In the last blog, we looked at how the classical view of “self-control” is the perfect example of what Ellen Langer had in mind when she wrote about “mindlessness.” Sadly, it’s an example that has done untold harm to an untold number of children; blinders can be a pretty serious matter.
I also mentioned how we are seeing a “mindlessness epidemic” in children and youth today. Yet it is difficult to see this phenomenon in the same cognitive terms, although, to be sure, there is evidence that even a young child can acquire cognitive blinders (we see this, for example, in the case of racial stereotypes). But something else seems to be at play here: something that takes us deep into Self-Reg territory.
Every culture – and for that matter, every parent – shape what sorts of things their children notice. My favourite example of this point comes from Lewis Liebenberg’s The Art of Tracking:
A three-year old Kalahari child is given a present: a little bow, made out of wood and twine, with some arrows made out of grass stems. Soon he is shooting at dung beetles and grasshoppers, and as he grows a little older, lizards, mice and small birds. He begins studying the behavior of these small animals, building up a store of knowledge that he’ll come to use when he starts hunting larger animals.
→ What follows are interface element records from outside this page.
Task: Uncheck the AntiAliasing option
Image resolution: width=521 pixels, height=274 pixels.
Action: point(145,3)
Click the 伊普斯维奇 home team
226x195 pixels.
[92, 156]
And he listens, ever so intently, to the stories the hunters tell around the campfire at night as they relate the details of the day’s hunt.
When I read this story I thought back to the things my own children learned to notice when they were growing up. My wife and I moved to the rather remote, rural community where we live now in a house on an island in a sprawling lake. At the time, our son was just a toddler and our daughter’s arrival was still a year away. Almost immediately I was struck by how much more cautious my neighbors were than me. These were people who had grown up on the lake, and I found it curious that I was more casual around the water than they seemed to be. Of course, the nearest hospital is a half-hour away, and the doctors don’t make house calls. So I understood that you want to avoid getting hurt in the first place. But it wasn’t just a matter of common sense.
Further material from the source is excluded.